L’exposition des organismes aux polluants de l’environnement peut entraîner des
modifications diverses, dont des dommages sur leur ADN. Les molécules de pesticides, par
exemple, peuvent, après avoir pénétré dans les cellules, entraîner des cassures au niveau de
l’ADN. Ces dommages causés à l’ADN persistent après la disparition du polluant des
cellules. Ce phénomène permet de détecter l’impact d’un polluant sur les organismes, même
après que celui-ci ait disparu du milieu naturel, en cas de faible rémanence. Une technique
récente « essai comète en condition alcaline » (« comet assay ») permet de quantifier de
manière sensible les cassures intervenues sur une molécule d’ADN.

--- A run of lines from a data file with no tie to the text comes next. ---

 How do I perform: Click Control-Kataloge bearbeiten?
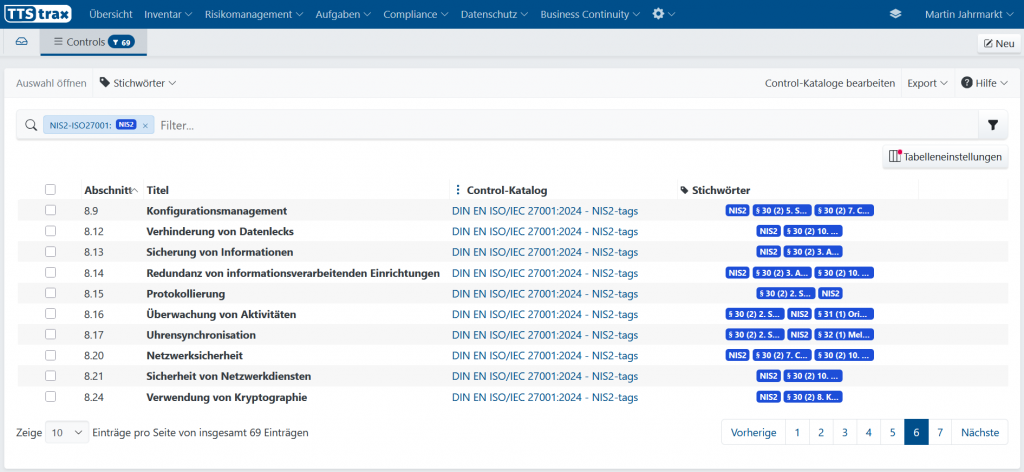click(829, 83)
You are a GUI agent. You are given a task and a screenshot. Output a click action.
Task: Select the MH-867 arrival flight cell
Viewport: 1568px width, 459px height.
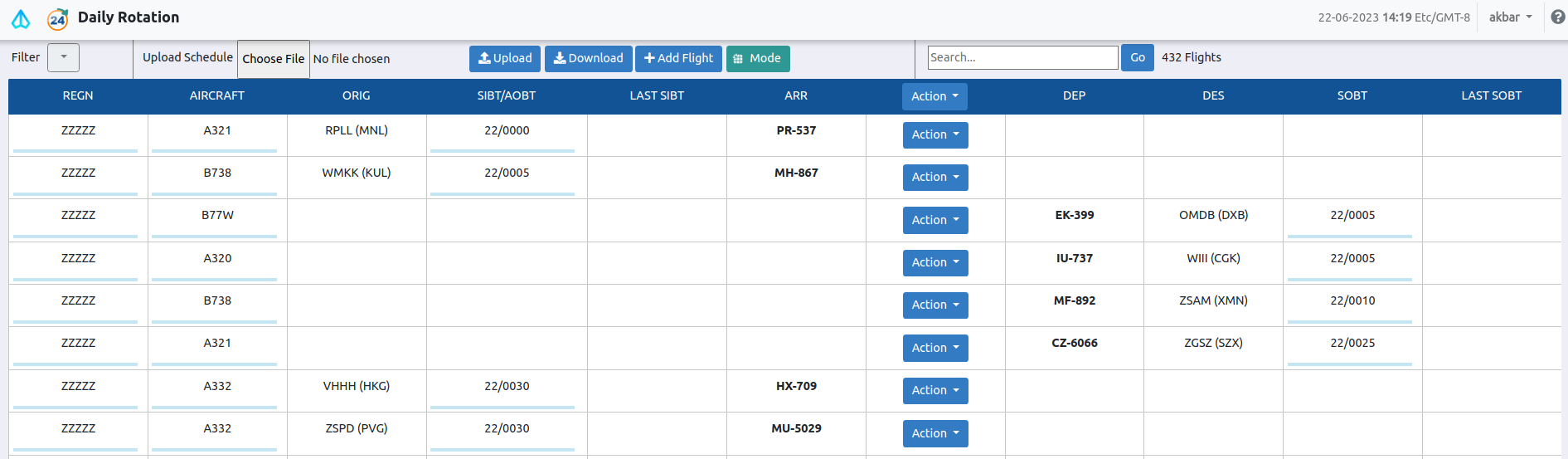point(796,173)
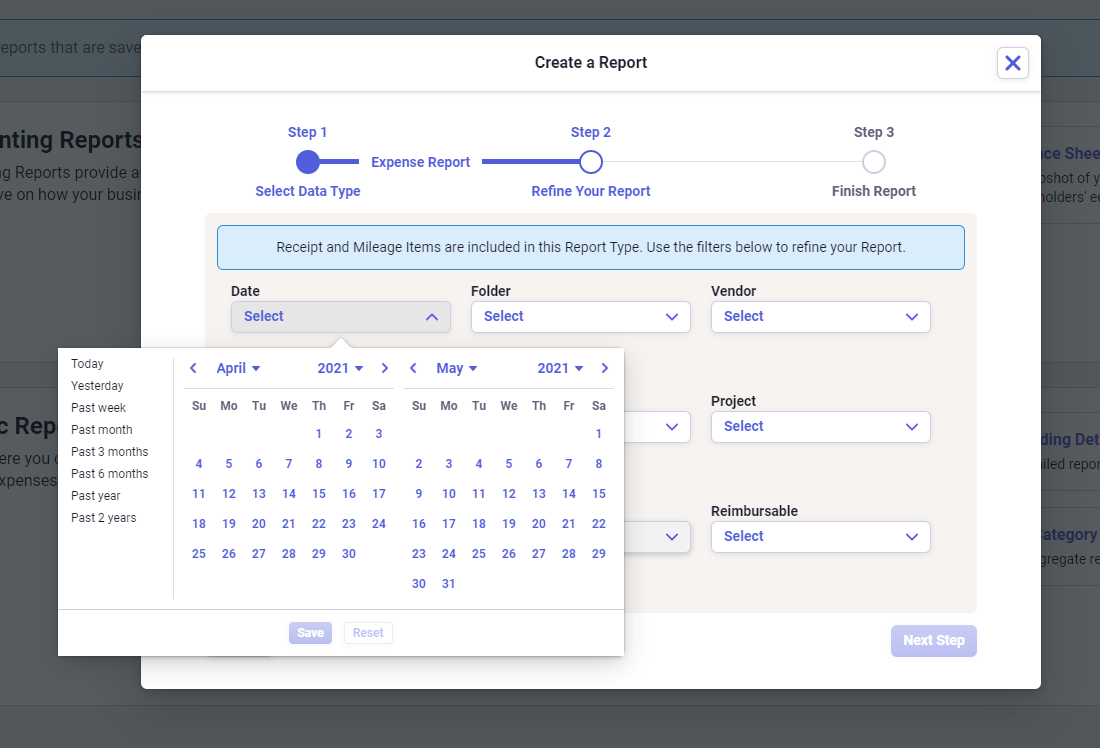Select the Step 1 circle on the progress bar

(x=307, y=161)
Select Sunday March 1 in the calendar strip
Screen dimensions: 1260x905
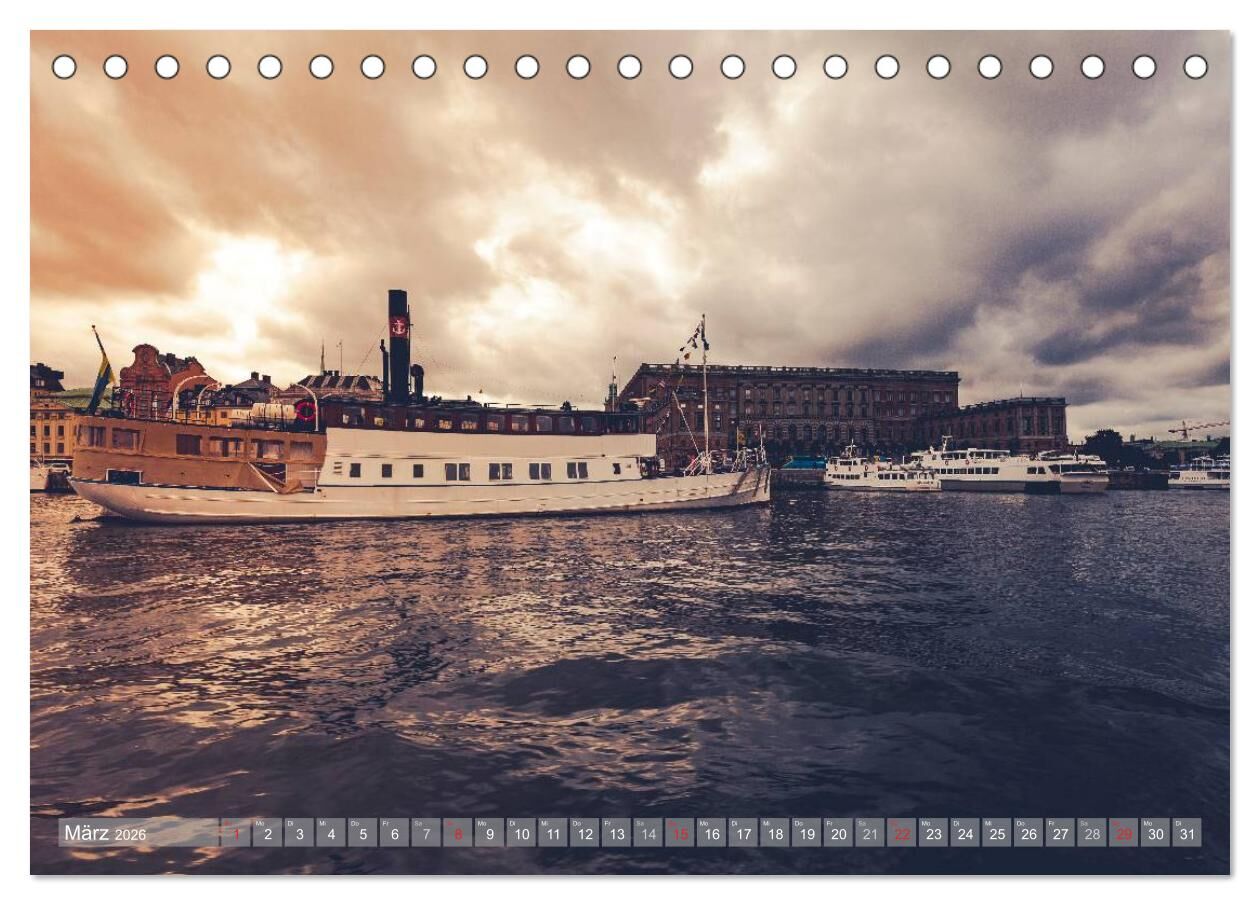point(236,833)
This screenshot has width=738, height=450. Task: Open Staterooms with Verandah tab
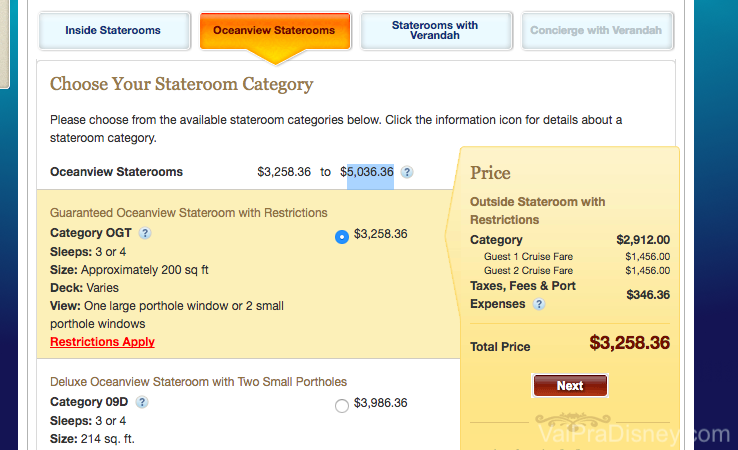pos(436,31)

Il nous a semblé intéressant de vérifier si cette technique pouvait être appliquée dans le
cadre de la présente étude. Pour ce faire, un des organismes sélectionné dans le cadre de cette
étude, la palourde de Guadeloupe, a servi d’animal de référence. La molécule testée a été le
Glyphosate, pesticide très utilisé en Guadeloupe en tant qu’herbicide. Cette molécule ne fait
pas partie du lot testé en routine par le laboratoire LDA 26. Le produit dont nous nous
sommes servi est le désherbant polyvalent (systémique) BAYER , dosé à 120 g.l-1 de
Glyphosate.
Cette étude a permis de montrer qu’à partir d’une concentration de 10 µg l-1 le
glyphosate était génotoxique sur les cellules branchiales de la palourde et endommageait
l’ADN de cet animal de façon détectable.
À partir de cette expérimentation, ce test sera étendu à d’autres espèces, ainsi qu’à
d’autres familles de pesticides, et pourra être utilisé en routine pour détecter les organismes
ayant subi un contact génotoxique avec les polluants présents dans le milieu.